From: Sasha Levin <sashal@kernel.org>
To: linux-kernel@vger.kernel.org, stable@vger.kernel.org
Cc: Peter Zijlstra <peterz@infradead.org>,
Alexander Shishkin <alexander.shishkin@linux.intel.com>,
Arnaldo Carvalho de Melo <acme@redhat.com>,
Heiko Carstens <heiko.carstens@de.ibm.com>,
Hendrik Brueckner <brueckner@linux.ibm.com>,
Jiri Olsa <jolsa@redhat.com>, Kees Cook <keescook@chromium.org>,
Linus Torvalds <torvalds@linux-foundation.org>,
Martin Schwidefsky <schwidefsky@de.ibm.com>,
Thomas Gleixner <tglx@linutronix.de>,
Ingo Molnar <mingo@kernel.org>, Sasha Levin <sashal@kernel.org>
Subject: [PATCH AUTOSEL 4.19 49/53] perf/core: Fix perf_event_disable_inatomic() race
Date: Fri, 26 Apr 2019 21:40:46 -0400 [thread overview]

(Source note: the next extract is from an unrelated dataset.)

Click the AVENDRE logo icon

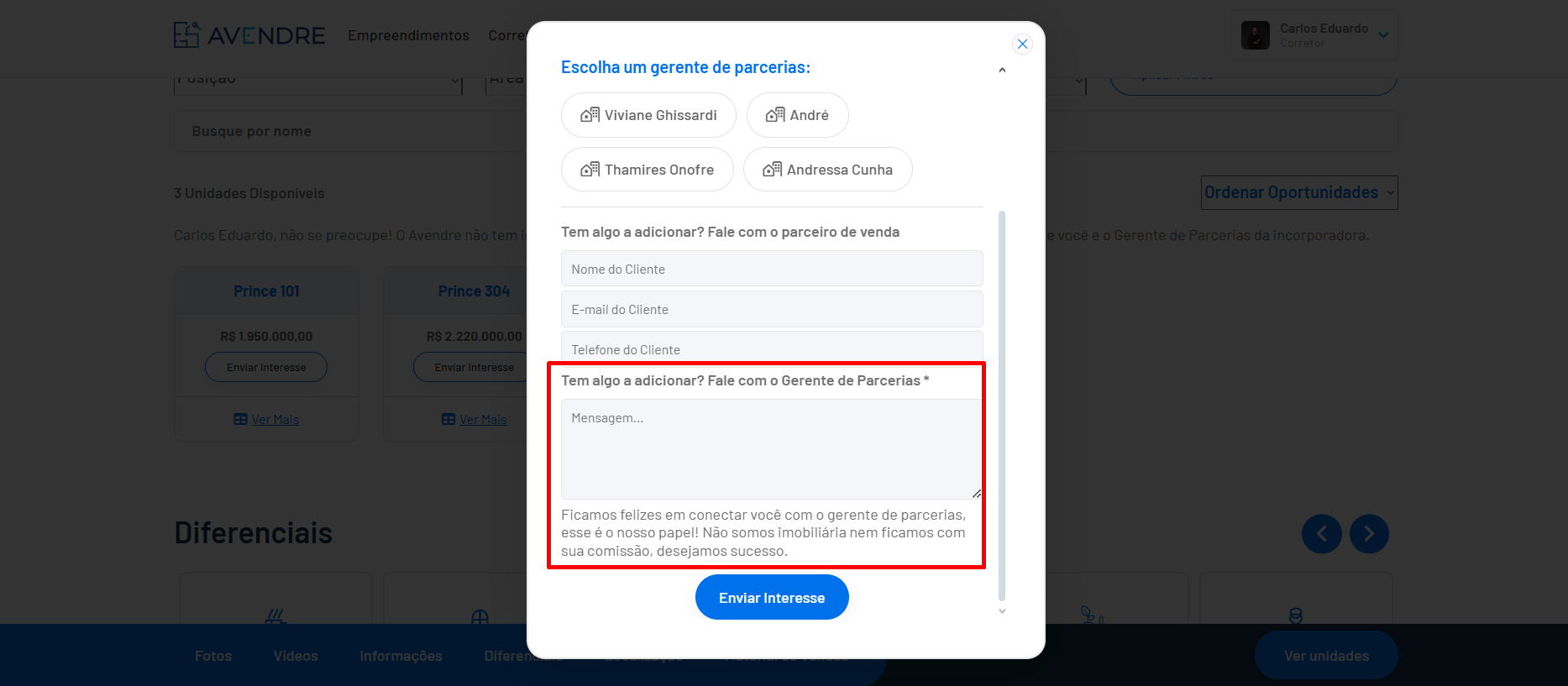tap(186, 34)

Message-ID: <20190427014051.7522-49-sashal@kernel.org> (raw)
In-Reply-To: <20190427014051.7522-1-sashal@kernel.org>
From: Peter Zijlstra <peterz@infradead.org>
[ Upstream commit 1d54ad944074010609562da5c89e4f5df2f4e5db ]
Thomas-Mich Richter reported he triggered a WARN()ing from event_function_local()
on his s390. The problem boils down to:
CPU-A CPU-B
perf_event_overflow()
perf_event_disable_inatomic()
@pending_disable = 1
irq_work_queue();
sched-out
event_sched_out()
@pending_disable = 0
sched-in
perf_event_overflow()
perf_event_disable_inatomic()
@pending_disable = 1;
irq_work_queue(); // FAILS
irq_work_run()
perf_pending_event()
if (@pending_disable)
perf_event_disable_local(); // WHOOPS
The problem exists in generic, but s390 is particularly sensitive
because it doesn't implement arch_irq_work_raise(), nor does it call
irq_work_run() from it's PMU interrupt handler (nor would that be
sufficient in this case, because s390 also generates
perf_event_overflow() from pmu::stop). Add to that the fact that s390
is a virtual architecture and (virtual) CPU-A can stall long enough
for the above race to happen, even if it would self-IPI.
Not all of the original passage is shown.